Remineralization of terrestrial dissolved organic carbon in the Baltic Sea

Abstract

To assess the remineralization dynamics of terrestrial dissolved organic carbon (tDOC) in Baltic Sea water a set of incubation experiments was performed. Baltic Sea water was spiked with low molecular weight (LMW) and high molecular weight (HMW) tDOC extracted from water of the rivers Vistula and Oder. In parallel, incubation experiments were performed with seawater in order to determine the remineralization dynamics of Baltic Sea DOC (mDOC) that is characteristic for the marine environment but not necessarily of marine origin.
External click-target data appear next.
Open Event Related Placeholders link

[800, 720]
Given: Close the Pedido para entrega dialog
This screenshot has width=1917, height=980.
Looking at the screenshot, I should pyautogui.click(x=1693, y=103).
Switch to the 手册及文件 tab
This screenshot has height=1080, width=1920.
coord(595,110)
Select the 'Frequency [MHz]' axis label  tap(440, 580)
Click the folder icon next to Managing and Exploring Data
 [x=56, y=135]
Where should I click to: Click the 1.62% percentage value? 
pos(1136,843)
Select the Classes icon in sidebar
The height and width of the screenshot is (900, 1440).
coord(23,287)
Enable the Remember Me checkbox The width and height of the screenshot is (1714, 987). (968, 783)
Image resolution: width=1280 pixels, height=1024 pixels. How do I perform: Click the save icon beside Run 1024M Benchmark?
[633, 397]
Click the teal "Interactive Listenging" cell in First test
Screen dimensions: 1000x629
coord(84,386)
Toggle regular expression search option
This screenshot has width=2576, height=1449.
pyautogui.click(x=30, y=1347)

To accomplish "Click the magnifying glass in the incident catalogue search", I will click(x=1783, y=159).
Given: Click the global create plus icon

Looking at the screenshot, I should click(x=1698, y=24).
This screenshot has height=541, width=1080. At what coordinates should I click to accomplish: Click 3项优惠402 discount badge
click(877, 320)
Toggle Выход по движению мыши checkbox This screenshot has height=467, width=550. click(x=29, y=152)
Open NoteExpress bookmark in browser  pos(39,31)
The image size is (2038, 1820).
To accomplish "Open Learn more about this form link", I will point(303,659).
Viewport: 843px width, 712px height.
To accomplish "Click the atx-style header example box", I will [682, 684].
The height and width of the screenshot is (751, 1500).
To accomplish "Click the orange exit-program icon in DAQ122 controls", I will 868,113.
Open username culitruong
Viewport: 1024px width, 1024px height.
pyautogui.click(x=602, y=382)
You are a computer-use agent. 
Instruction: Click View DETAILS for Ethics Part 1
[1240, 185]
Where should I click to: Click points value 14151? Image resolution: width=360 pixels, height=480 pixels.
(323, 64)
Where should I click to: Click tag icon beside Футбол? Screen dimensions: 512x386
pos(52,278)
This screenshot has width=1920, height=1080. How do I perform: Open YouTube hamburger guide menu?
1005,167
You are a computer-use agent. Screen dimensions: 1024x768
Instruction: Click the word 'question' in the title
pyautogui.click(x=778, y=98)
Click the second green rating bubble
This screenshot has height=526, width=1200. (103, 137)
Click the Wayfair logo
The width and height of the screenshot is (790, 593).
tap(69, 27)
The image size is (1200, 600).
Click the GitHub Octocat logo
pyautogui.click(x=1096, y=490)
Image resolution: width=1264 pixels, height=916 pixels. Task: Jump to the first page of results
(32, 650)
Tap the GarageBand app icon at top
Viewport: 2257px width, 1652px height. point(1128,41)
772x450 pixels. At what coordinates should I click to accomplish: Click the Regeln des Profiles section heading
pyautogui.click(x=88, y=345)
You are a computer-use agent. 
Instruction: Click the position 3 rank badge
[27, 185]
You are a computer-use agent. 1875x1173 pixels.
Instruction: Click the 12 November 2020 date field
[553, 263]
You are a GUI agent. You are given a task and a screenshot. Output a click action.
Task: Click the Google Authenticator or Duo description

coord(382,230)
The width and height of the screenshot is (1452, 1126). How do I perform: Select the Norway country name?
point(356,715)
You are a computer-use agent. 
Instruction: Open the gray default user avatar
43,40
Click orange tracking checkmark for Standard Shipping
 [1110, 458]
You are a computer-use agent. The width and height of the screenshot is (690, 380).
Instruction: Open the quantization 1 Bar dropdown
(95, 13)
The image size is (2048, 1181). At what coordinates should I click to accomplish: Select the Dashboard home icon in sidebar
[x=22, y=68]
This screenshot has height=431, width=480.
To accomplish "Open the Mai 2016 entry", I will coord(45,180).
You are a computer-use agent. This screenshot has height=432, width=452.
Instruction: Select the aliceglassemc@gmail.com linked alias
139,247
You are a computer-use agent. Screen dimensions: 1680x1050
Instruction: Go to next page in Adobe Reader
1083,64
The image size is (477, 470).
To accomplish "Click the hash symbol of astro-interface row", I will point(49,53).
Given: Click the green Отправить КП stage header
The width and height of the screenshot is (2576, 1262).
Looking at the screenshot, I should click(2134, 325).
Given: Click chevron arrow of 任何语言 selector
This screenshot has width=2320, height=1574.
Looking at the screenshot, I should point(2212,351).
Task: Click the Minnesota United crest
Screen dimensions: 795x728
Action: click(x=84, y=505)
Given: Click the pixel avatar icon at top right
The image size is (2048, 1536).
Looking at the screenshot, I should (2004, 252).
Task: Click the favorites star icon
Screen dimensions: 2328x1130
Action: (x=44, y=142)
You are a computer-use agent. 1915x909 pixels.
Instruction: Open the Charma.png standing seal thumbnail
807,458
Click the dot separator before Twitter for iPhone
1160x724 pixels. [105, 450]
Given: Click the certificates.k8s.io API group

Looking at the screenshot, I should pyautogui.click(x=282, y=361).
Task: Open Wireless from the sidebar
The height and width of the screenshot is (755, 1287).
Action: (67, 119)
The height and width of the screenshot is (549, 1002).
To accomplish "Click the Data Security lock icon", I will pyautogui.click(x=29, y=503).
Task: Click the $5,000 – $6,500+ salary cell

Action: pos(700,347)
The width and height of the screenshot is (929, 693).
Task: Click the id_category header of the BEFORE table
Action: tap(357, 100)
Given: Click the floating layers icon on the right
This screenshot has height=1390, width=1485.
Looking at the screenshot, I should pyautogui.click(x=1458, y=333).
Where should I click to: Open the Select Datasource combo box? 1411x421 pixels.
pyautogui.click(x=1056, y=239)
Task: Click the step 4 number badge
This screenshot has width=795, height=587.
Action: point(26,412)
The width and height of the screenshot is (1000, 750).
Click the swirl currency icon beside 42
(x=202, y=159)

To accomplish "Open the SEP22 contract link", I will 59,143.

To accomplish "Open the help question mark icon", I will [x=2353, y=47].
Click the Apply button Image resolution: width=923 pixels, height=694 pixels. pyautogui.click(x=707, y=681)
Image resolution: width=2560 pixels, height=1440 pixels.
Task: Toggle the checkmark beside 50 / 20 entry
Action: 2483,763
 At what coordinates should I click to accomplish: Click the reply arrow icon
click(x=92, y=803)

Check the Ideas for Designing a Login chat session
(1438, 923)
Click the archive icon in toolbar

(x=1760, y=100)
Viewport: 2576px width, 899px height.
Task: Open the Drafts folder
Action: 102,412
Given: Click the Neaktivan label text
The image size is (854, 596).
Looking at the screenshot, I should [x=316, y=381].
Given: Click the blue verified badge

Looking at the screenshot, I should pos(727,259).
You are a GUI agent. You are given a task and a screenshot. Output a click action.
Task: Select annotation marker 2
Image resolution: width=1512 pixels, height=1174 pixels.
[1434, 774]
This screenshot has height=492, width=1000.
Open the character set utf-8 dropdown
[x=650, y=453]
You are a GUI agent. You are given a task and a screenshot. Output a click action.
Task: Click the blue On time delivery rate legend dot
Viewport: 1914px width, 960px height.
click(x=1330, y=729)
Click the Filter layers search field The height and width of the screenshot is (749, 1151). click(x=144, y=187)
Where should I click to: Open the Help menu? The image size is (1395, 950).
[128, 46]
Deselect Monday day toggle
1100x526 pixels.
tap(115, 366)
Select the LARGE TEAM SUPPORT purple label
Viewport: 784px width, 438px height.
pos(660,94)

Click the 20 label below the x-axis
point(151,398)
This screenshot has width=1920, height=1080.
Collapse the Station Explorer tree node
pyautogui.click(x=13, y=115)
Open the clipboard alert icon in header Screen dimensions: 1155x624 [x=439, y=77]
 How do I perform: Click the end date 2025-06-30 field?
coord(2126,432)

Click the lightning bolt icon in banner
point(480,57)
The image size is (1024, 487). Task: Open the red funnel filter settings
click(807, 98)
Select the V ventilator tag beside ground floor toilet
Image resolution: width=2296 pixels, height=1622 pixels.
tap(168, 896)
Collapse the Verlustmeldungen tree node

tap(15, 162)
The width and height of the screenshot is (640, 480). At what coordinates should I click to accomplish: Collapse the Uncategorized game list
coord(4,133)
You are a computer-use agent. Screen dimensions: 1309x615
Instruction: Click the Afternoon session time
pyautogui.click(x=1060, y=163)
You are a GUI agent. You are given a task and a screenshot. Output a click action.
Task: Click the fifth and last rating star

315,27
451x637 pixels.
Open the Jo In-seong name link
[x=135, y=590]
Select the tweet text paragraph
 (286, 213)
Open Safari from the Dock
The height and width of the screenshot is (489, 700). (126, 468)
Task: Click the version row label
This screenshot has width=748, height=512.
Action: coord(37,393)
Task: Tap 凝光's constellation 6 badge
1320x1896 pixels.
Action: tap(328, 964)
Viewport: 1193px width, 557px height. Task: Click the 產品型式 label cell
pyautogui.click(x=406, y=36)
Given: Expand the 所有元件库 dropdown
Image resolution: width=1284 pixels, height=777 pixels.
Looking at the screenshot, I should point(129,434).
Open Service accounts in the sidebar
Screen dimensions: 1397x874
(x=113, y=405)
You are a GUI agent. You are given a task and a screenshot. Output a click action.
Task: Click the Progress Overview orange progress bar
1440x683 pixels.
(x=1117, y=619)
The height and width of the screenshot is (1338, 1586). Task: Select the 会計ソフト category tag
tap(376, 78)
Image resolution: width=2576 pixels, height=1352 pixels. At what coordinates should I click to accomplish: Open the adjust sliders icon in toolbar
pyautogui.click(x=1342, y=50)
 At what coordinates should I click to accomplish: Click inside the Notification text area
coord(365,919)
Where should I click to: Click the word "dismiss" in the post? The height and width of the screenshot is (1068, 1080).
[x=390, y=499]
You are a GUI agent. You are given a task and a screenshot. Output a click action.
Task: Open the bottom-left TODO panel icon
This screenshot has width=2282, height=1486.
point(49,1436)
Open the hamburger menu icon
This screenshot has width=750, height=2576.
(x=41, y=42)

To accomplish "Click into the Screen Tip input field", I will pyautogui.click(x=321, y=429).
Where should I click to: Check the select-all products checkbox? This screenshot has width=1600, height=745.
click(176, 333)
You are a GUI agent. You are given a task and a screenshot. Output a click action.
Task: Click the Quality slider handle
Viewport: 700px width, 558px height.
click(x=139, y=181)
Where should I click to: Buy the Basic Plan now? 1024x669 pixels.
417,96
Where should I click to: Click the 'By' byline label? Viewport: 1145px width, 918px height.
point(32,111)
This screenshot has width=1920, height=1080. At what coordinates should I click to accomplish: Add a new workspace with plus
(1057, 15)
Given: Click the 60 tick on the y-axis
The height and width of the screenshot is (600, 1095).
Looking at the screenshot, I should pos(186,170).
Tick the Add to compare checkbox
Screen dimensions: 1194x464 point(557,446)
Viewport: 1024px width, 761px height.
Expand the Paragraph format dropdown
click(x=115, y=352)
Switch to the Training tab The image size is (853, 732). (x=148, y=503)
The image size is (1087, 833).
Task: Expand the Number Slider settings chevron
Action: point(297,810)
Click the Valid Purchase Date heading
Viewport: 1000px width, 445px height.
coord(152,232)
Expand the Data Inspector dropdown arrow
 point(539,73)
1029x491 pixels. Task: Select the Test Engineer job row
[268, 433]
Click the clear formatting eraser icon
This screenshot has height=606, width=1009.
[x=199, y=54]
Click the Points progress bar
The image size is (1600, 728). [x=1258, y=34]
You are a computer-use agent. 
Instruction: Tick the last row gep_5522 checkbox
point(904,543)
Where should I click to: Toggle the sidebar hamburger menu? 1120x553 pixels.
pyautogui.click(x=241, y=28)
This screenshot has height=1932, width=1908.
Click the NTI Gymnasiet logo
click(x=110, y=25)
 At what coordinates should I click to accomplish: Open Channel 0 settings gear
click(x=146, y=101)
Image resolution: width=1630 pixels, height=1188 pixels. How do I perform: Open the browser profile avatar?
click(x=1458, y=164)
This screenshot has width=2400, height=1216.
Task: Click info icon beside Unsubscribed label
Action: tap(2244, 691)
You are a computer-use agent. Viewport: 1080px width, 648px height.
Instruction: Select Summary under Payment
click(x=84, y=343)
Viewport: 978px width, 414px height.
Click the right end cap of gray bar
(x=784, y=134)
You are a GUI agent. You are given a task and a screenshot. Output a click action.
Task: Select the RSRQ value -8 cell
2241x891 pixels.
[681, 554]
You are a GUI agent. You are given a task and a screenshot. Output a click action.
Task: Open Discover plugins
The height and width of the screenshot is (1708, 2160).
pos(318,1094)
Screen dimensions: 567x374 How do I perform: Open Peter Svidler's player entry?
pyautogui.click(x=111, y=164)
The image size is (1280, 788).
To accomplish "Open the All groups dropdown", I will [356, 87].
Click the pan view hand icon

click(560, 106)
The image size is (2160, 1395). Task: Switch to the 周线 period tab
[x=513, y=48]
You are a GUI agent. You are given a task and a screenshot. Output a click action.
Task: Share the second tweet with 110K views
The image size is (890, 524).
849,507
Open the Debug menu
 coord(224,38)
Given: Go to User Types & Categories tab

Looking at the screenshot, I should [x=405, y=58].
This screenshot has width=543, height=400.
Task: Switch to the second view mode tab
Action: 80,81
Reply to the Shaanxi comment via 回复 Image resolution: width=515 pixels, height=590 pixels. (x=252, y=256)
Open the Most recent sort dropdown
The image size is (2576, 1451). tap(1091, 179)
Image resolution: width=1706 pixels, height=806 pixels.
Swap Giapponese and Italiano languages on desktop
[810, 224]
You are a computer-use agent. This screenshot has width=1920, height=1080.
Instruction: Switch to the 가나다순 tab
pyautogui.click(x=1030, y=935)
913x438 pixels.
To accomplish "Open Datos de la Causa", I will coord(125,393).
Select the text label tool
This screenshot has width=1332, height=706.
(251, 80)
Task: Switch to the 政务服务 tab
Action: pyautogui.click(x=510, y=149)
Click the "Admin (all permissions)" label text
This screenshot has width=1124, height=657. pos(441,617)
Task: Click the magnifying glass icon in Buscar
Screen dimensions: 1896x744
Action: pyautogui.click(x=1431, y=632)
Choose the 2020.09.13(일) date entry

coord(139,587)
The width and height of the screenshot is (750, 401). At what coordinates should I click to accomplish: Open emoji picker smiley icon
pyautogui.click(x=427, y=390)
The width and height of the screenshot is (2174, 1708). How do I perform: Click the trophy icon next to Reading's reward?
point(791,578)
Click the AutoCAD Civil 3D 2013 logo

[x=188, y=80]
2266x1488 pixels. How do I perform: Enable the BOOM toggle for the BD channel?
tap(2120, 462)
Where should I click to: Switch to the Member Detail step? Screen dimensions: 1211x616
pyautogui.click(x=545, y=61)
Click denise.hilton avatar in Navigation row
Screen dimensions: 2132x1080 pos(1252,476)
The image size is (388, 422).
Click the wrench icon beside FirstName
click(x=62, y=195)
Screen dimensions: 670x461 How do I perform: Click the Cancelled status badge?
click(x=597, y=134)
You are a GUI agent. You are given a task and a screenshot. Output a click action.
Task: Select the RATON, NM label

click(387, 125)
At 10 consecutive time steps in the course of an incubation period of 188days, the concentrations of O2 and total CO2 (CT) were measured to assess the O2 consumption and CO2 production. The latter was used as a measure for the DOC mineralization. Three DOC fractions having different reactivity were identified. The refractory fraction was predominant in all samples and amounted to 66% in mDOC and about 80% in the tDOC. Two fractions of bioavailable DOC, which differed significantly concerning their reactivity, were identified in both the mDOC and tDOC. The more reactive labile fraction contributed to about 3% to LMW and HMW tDOC whereas 10% of the mDOC consisted of labile DOC. The half-life time for labile DOC ranged between 3.2d and 6.4d. The less reactive bioavailable fraction, the semi-labile DOC, showed half-life times of weeks to months. The total bioavailable fraction of the mDOC (34%) was higher than that of tDOC by a factor of about 2. Furthermore, it was characterized by a bulk half-life time of 10.6d that was significantly lower than those for tDOC from the two rivers (32.5d and 21.7d).The measurements of the oxygen consumption and total CO2 production during the remineralization yielded a ΔO2:ΔCT molar ratio close to 1.0 for the terrestrial dissolved organic matter (DOM) whereas an increased ratio of 1.2–1.5 was observed during the remineralization of the Baltic Sea DOM. This indicates that tDOM consists of carbohydrate-like compounds. The higher O2 demand for the mineralization of mDOM can be explained by a higher proportion of lipid-like compounds and by nitrification.